Thus, it is essential to study the impact of environment on Fe and Zn content in order to utilize them to make genetic improvement towards biofortification effective. With this background, preliminary investigation on the study was to determine the genetic variability for Fe and Zn content among exotic micronutrient enriched elite genotypes and adapted commercial varieties was undertaken and the impact of seasons/years with varying environment on the Fe and Zn content in the wheat, thus identifying stable genotypes for utilization in hybridization.
Material and methods
Experimental material for the present study comprised of forty-nine zinc and/or iron-enriched HarvestPlus genotypes and along with three adapted wheat varieties, viz. HD 3086, JAUW 683, and RSP 561 (Table 1).
These genotypes were evaluated during two consecutive Rabi seasons (November to April), viz. 2019–20 and 2020–21, in randomized complete block design with three replications having a plot size 1.0 m2. The description of experimental site along with weather conditions are presented in Table 2 and Fig. 1. All the agronomic and plant protection measures were followed as per the packages and practices of SKUAST-Jammu to raise healthy crop. Five plants per genotype per replication were randomly chosen for recording morpho-metric and yield attributing traits during both the crop seasons viz., plant height, number of tillers per plant, days to 50 per cent flowering, flag leaf area (cm2), spikelets per spike, days to maturity, 1000 grain weight (g), and grain yield per plant (g).

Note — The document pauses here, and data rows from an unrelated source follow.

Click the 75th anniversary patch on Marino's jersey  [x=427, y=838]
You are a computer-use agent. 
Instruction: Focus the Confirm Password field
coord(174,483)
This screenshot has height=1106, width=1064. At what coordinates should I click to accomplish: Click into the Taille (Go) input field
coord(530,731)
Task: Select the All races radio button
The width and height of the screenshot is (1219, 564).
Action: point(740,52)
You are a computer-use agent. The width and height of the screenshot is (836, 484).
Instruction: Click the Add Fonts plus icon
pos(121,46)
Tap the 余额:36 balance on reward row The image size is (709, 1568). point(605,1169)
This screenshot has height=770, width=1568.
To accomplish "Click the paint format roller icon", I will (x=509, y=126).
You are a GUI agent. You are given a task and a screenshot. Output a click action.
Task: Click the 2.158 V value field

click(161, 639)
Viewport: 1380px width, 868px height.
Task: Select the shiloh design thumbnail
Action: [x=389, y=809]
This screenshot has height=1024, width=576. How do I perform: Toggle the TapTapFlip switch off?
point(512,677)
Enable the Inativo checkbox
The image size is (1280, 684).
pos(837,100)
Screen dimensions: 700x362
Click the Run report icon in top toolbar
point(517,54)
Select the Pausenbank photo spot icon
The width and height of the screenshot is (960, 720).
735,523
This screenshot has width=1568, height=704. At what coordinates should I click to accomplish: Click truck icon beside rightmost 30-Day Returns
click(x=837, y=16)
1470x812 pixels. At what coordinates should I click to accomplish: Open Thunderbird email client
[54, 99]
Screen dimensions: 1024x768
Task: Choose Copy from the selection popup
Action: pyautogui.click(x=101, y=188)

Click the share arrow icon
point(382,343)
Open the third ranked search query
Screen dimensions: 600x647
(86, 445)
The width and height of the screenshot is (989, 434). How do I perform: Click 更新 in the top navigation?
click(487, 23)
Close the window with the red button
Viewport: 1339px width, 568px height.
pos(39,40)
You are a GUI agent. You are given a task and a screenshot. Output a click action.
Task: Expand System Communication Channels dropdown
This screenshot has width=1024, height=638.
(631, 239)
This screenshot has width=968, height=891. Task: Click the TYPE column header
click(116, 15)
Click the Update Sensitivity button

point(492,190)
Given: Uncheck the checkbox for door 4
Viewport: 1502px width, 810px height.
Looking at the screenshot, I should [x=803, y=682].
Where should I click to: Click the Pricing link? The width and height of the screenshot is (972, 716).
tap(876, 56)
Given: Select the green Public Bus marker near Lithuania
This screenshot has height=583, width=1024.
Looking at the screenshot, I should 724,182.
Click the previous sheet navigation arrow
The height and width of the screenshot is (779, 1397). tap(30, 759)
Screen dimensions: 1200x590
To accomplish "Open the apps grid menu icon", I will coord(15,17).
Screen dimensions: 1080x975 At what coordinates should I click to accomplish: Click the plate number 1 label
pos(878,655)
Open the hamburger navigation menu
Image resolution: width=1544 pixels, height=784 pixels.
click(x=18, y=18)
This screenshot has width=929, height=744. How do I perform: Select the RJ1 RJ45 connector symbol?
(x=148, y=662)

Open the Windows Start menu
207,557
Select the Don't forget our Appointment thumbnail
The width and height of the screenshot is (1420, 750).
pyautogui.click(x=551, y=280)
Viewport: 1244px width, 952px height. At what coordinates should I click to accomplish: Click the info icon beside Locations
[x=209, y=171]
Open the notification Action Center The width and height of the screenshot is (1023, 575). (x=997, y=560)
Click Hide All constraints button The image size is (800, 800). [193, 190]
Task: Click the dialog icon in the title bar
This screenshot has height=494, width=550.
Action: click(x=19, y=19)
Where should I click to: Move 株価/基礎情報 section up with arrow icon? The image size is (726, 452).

a Temperature (°C) at Experimental field of SKUAST-Jammu from the month of November to May of 2019–20 and 2020–21. b Rainfall (mm) at Experimental field of SKUAST-Jammu from the month of October to March of 2019–20 and 2020–21
Micronutrients profiling for zinc and iron
A combination of tap water, diluted HCl (0.01 N), and distilled water was used to wash the grain samples. Samples were dried in a hot air oven at 60 °C for five minutes. Grain was processed and used for future chemical analysis after reaching consistent weight. Grain samples were microwave-digested with HNO3 by placing 0.5 g of the sample into a PTFE-TFM jar, adding 7 ml of suprapure HNO3, and predigesting the mixture overnight. The vessel was then sealed and placed in microwave digestion. The heating programme (Multiwave ECO, Anton Paar) was configured with operational parameters of a ramp period of 25 min to reach 180 to 190 °C and a hold time of 25 min at 180 to 190 °C (Datta et al., 2017). To ensure the full transfer of content, the samples were thoroughly shaken after being cooled to room temperature and added Milli-Q water. The resulting mixture was passed through a Whatman No. 42 filter before being diluted to a final amount of 100 ml in a volumetric flask using Milli-Q water that contained 1% suprapure HNO3. A atomic absorption spectrophotometer (AAS) was used to measure the total Zn and Fe in the digest. To prepare a reagent blank, a similar process was used but without a sample.
Statistical analysis
Pooled and year-wise analysis of variance (ANOVA) along with mean performance of genotypes during two consecutive years (2019–20 and 2020–21) were considered, and relationship among genotypes was assessed employing R ver. 4.1 and Windostat 9.3 software.
Results and discussion
Analysis of variance revealed mean sum of squares due to genotype to be highly significant for all traits during both years (Tables 3a and 4). The pooled ANOVA for genotype and year was found significant (p < 0.01) for all the traits, while interactions were found significant (p < 0.01) for only 1000-grain weight (g) and at p < 0.05 for grain yield per plant (Table 5). Table 6 summarizes the results on environmental variations for yield and yield contributing traits and micronutrient content (Zn and Fe) in fifty-two wheat genotypes grown under Jammu agro-climatic conditions. Significant genetic variation among genotypes is a prerequisite to increase the concentration of Zn and Fe content in wheat grain through conventional breeding.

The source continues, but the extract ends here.